Swanson’s five-year, $2.3 million grant proposal was recently awarded $471,740 from the U.S. Department of Education’s Jacob K. Javits Gifted and Talented Students Education Program. The award represents 100 percent of the project cost for the program’s first year. Future years are expected to be funded at similar levels.

The goal of “Project Talentum Academe” is to transform several Title I elementary schools in Charleston County into Talent Development Academies. These academies will open up access for high-poverty, culturally diverse children to develop their talents and abilities. Teachers will use rich, interesting, rigorous curriculum proven to be effective in improving student achievement and learning.

Swanson said students in economically disadvantaged communities are historically underrepresented in gifted and talented programs. By creating a more demanding academic environment and teaching teachers to use high-level curriculum, teachers will see the strengths and potential of their students. The program seeks to identify and nurture a greater number of gifted and talented students in the selected schools.

“We are working under the notion that teachers will be talent scouts and see students at potential rather than at risk,” Swanson said.

RELATED: Watch a video about the College’s teacher education program.

The program will issue a request for proposals to qualifying schools by early 2015. A total of six schools will be selected to take part in the program, which is expected to be up and running by summer 2015.

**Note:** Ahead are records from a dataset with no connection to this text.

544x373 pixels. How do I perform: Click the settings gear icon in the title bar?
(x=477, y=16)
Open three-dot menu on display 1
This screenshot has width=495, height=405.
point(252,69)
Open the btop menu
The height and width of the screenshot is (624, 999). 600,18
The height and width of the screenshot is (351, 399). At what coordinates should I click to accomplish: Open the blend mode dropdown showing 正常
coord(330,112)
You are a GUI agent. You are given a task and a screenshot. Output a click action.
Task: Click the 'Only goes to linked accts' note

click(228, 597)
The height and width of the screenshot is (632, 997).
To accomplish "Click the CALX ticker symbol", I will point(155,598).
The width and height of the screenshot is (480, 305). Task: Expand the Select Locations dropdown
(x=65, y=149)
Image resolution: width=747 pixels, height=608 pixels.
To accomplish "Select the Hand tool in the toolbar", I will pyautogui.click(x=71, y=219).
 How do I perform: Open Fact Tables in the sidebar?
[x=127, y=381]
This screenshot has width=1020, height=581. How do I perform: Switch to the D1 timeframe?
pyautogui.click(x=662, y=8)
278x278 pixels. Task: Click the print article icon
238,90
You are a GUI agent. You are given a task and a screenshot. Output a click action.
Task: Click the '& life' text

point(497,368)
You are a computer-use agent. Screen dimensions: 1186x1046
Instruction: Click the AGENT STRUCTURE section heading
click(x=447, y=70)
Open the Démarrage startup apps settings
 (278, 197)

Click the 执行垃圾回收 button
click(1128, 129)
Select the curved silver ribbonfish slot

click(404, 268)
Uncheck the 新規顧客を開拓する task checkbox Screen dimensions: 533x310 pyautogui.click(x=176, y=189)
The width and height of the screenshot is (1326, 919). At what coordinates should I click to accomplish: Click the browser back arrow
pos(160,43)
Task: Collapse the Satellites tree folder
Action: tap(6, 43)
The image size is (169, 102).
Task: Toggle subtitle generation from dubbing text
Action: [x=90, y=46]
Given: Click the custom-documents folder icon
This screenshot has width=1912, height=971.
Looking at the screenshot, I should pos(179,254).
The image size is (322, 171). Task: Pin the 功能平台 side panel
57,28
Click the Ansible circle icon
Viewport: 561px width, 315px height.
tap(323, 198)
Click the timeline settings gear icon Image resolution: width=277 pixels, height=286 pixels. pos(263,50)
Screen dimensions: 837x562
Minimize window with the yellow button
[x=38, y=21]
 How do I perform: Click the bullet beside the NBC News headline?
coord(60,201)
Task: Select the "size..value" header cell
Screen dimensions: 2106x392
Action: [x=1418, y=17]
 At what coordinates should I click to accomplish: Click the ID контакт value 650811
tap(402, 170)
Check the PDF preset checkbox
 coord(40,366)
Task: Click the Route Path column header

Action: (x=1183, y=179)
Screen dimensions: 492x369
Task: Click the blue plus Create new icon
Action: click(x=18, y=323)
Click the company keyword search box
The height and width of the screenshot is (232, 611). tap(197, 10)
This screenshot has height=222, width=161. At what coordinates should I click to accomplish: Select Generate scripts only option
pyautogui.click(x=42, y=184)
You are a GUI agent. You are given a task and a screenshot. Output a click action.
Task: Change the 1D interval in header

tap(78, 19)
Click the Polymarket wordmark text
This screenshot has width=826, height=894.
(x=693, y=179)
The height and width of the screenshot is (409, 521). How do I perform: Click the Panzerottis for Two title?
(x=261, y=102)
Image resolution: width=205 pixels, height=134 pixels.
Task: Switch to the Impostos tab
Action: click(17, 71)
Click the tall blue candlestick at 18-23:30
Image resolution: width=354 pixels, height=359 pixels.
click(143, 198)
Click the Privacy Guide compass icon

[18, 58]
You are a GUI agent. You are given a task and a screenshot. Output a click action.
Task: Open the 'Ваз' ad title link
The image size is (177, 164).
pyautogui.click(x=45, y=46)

If funded for the entire five-year window, the project is expected to reach about 1,800 students and as many as 240 teachers.

The academies will be rigorous, demanding and nurturing places where students are encouraged to challenge themselves academically. “This looks at students from a growth mindset and asks, ‘what strengths do they have that we can build on?’ It raises the bar and is designed to bring out the best in them,” Swanson said.

The grant proposal grew in part out of an existing partnership between the College’s Department of Teacher Education and the Charleston County School District called “Project Breakthrough.” Under that project, Title I teachers apply for and are selected to participate in a graduate certificate program in gifted education at the College of Charleston. The program currently has 22 teachers.

The preparation of the grant proposal also got a boost from research that Swanson conducted during a recent sabbatical. Swanson examined Javits-funded projects conducted by universities and school districts in other states. The curriculum and strategies that proved to be successful in those programs will be incorporated into Swanson’s project in the Charleston County schools.

RELATED: Learn more about the Javits Program.

Swanson, a native of Summerville, S.C., earned bachelor’s and master’s degrees in elementary education from the College of Charleston. She received a doctorate in educational leadership from the University of South Carolina. She began working at the College as a research associate in 1992 before joining the faculty in 1998.

Fran Welch, dean of the School of Education, Health and Human Performance said, “The focus of the grant project aligns perfectly with Swanson’s extensive research background in gifted and talented education and underrepresented groups.”

In addition to Swanson, other faculty members from the Department of Teacher Education taking part in the project are professor and department chair Meta Van Sickle, assistant professor Anne Gutshall, assistant professor Laura Brock and adjunct instructor Della Jo Marshall.

The partners from the Charleston County School District are Denise Zacherl and Karen Reed.

While the program will be centered on teacher development, the long-term benefits for students, schools and the larger community could be far-reaching, Swanson said. “This project will support teachers and schools’ efforts to create a cultural shift in which teachers build on students’ strengths and talents as opposed to focusing on students’ deficits as the starting point, which we know does not narrow the achievement gap.”